Defra's report lists a number of possible ways the virus could have entered initially one shed on the farm, followed by three further sheds.

An inspection carried out on February 6 this year showed small birds, rodents and rats could have got inside.

Plastic-covered bales of wood shavings stored outside, water leaking in through a roof and contaminated footwear or clothing were other possible means of contamination.

Outlining the findings, Defra's deputy chief vet Fred Landeg said: “The most plausible hypothesis for the introduction of the virus is still associated with the importation of turkey products from Hungary.”

But he added a final conclusion about the source of the outbreak may never be reached.

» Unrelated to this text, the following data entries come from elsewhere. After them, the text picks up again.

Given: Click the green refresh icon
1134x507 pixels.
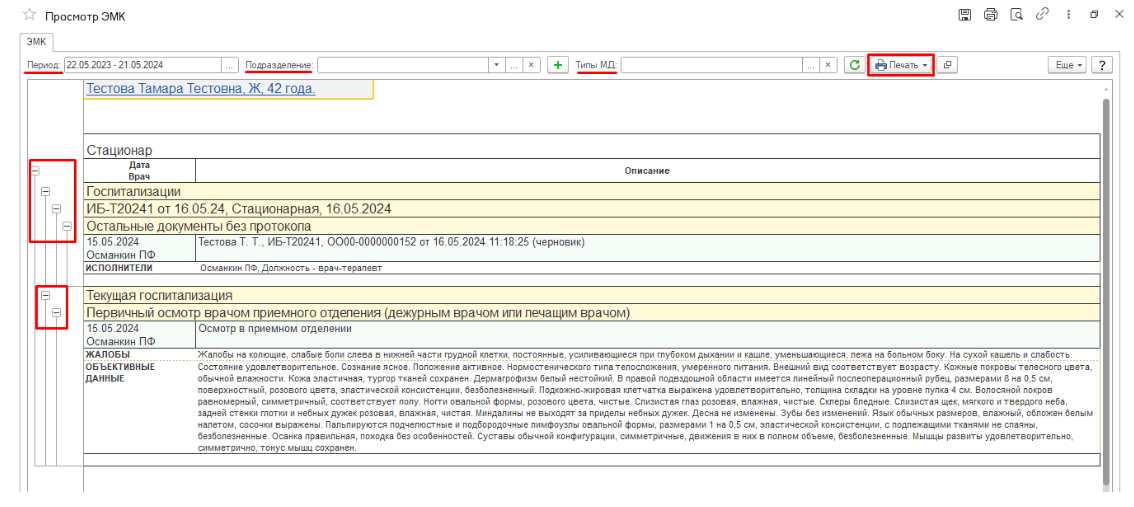Looking at the screenshot, I should [x=854, y=65].
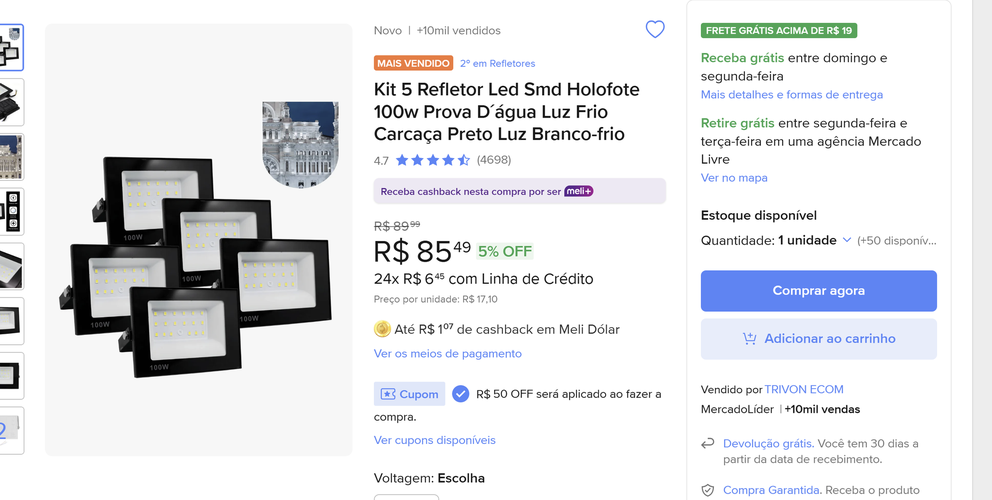Click the cart icon in Adicionar ao carrinho
This screenshot has width=992, height=500.
click(749, 339)
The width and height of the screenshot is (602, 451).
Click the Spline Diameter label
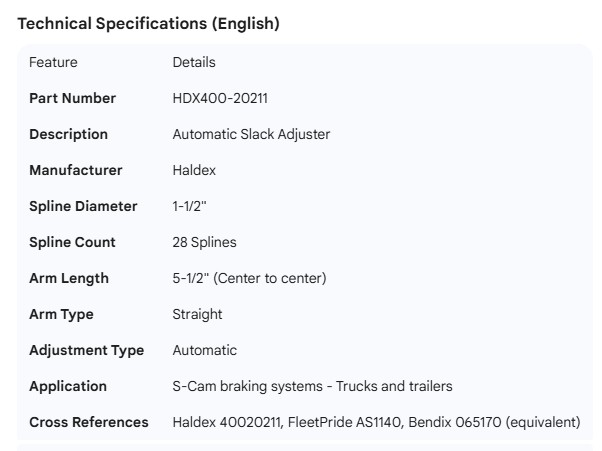[83, 206]
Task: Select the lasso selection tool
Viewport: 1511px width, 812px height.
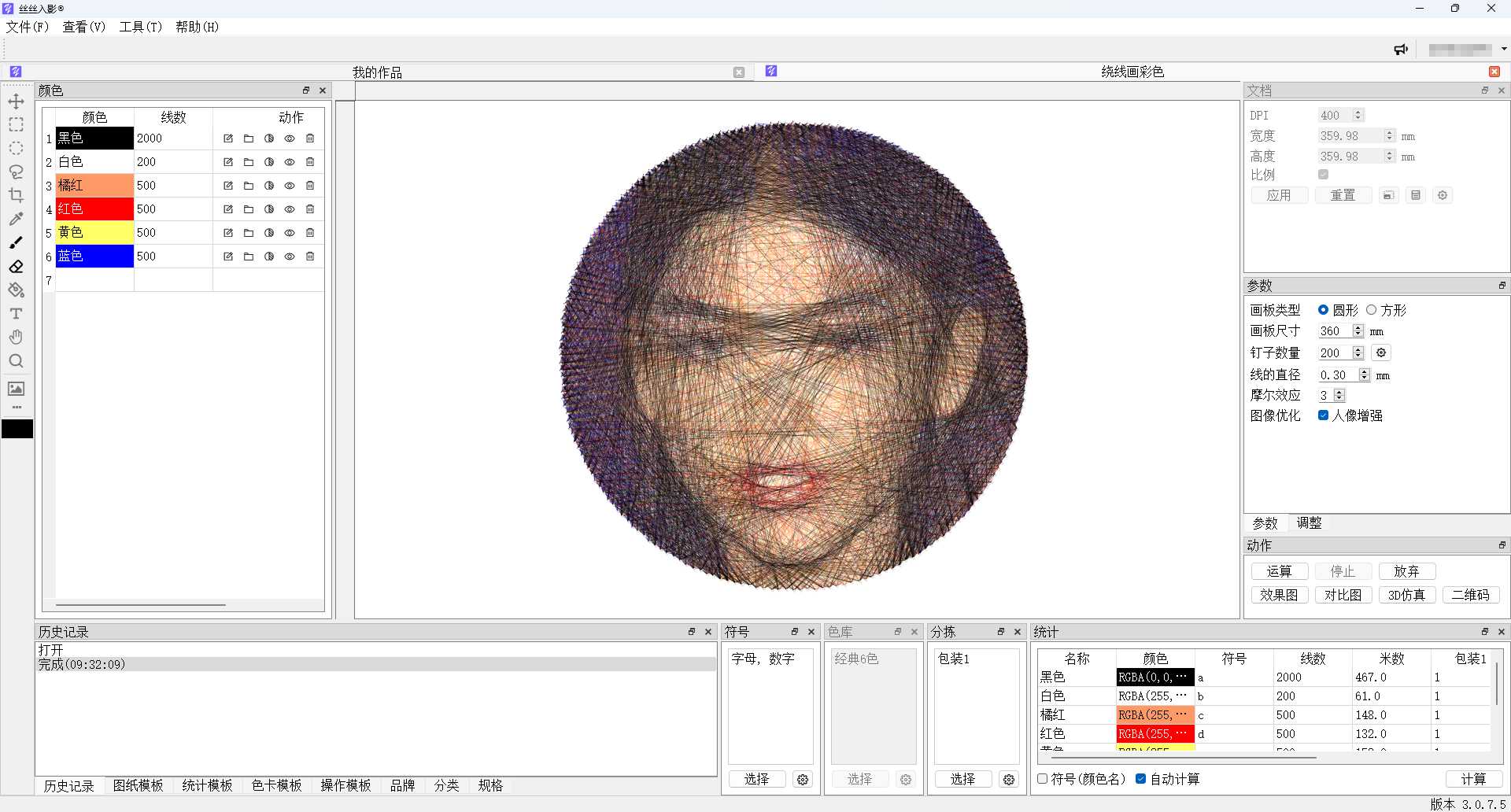Action: pos(16,172)
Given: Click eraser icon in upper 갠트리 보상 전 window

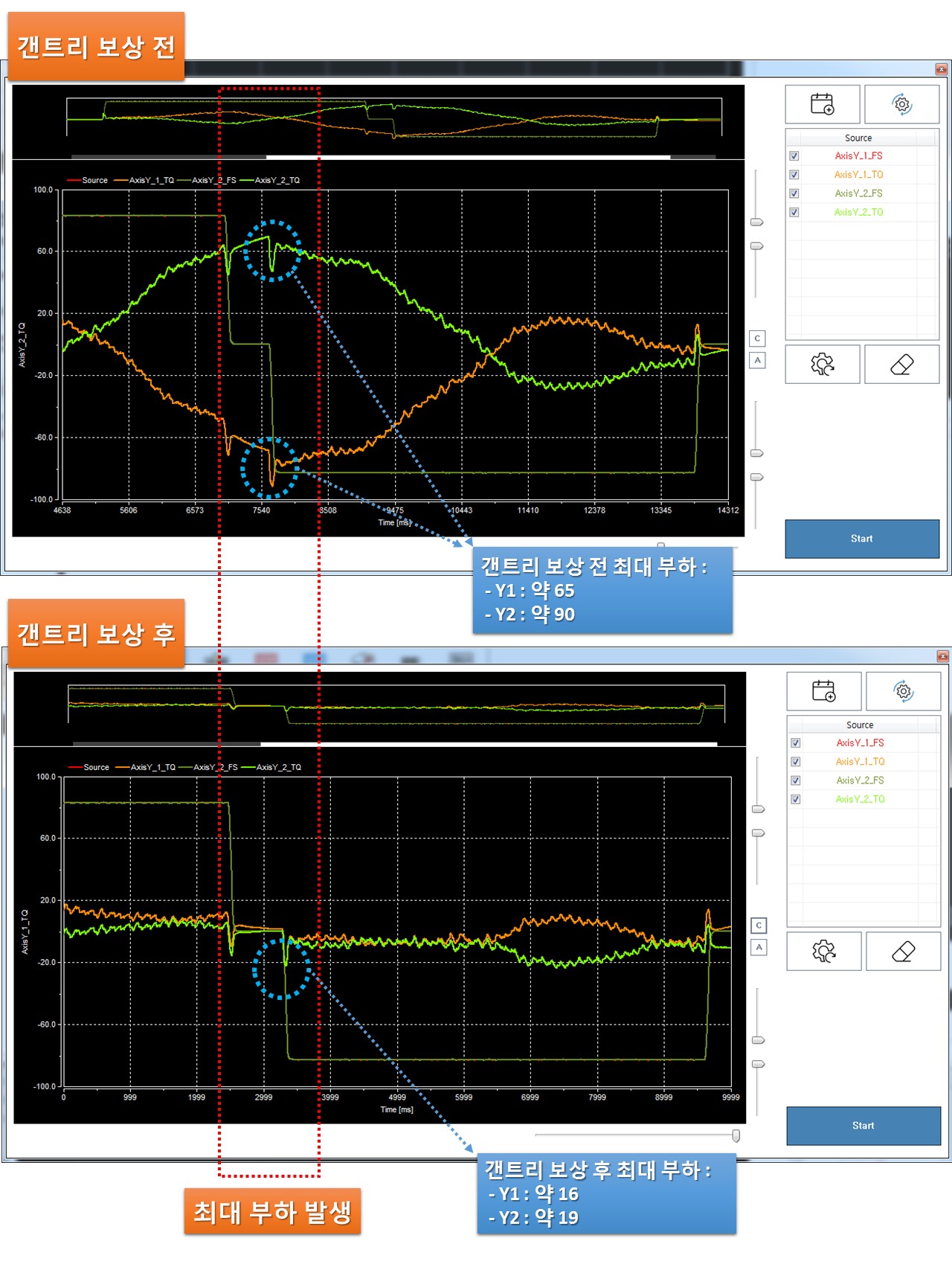Looking at the screenshot, I should point(901,365).
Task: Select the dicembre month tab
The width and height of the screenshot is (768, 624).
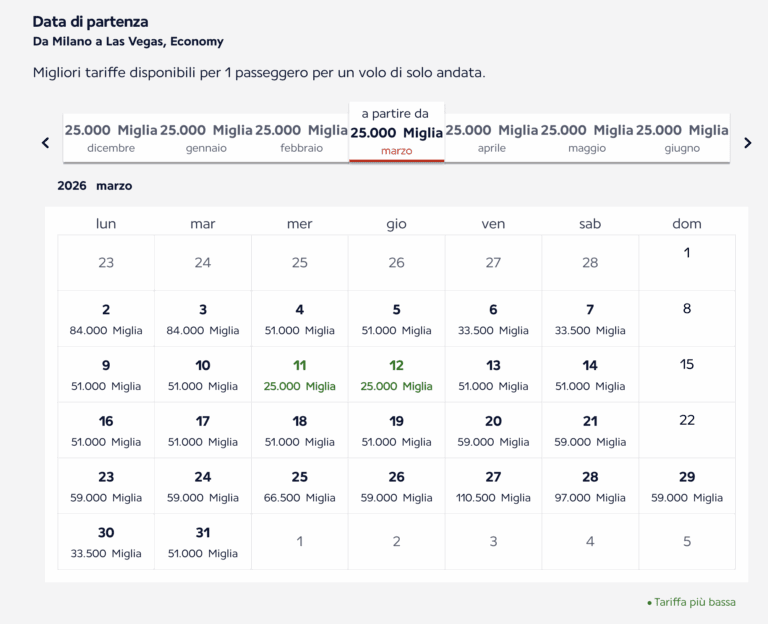Action: tap(111, 138)
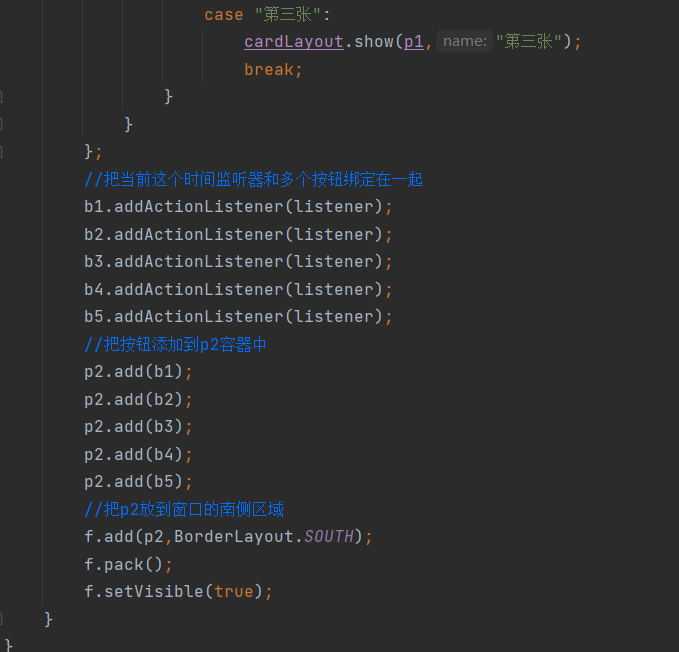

The reports did not however, show any evidence of illegal or unsafe movements of poultry products between Hungary and the UK.

Bernard Matthews welcomed the findings, saying it confirmed its conduct had always been legal, but vowed to leave its voluntary decision to halt the movement of meat between the UK and Hungary in place “until further notice.”

In a statement the company said: “Today's report indicates that the authorities have identified ways in which bio-security can be “The detailed nature of the epidemiological report also confirms that Bernard Matthews followed all of Defra's bio-security regulations at that time.”

But Defra stressed the reports were only interim, and that it could not rule out the possibility the company would be prosecuted.

A spokeswoman said: “These are just interim reports. Investigations are still ongoing so we can't comment further regarding a prosecution.”

Fears have also been raised that gulls and vermin feeding on meat may lead to the spread of the disease in wild birds, but there is no evidence at present to suggest any other wild of farmed birds in the UK have the infection.

Commenting on the findings at the Holton plant, Liberal Democrat environment spokesman Chris Huhne MP said the report highlighted "serious bio-security lapses" at the Bernard Matthews plant.

“Allowing wild birds to feed on raw poultry meat left in the open is highly irresponsible, as it could lead to widespread contagion,' he said. “The impression is still of an organisation in denial about the seriousness of events at its plant”

Samples taken from birds in 21 other sheds at the Suffolk site after the bird flu infection came to light revealed that H5N1 was present in three of them.

The virus may have spread because of a 'reduction of biosecurity measures'after lab results first revealed the H5N1 infection, Defra's report says. Staff moving between sheds as they cleaned up the site could have caused this spread.

Previous tests showed the bird flu strain found in poultry in Suffolk was "essentially identical' to the one which caused outbreaks in Hungary.

Defra has started a programme of trilateral talks about avian flu involving officials from the UK, the EU and Hungary.

A ban on licensed bird gatherings in non-restricted parts of England was lifted today. A ban remains in place in the restricted zone across Suffolk and Norfolk.

A temporary shooting ban in the 3km protection zone and the 10km surveillance zone was also lifted.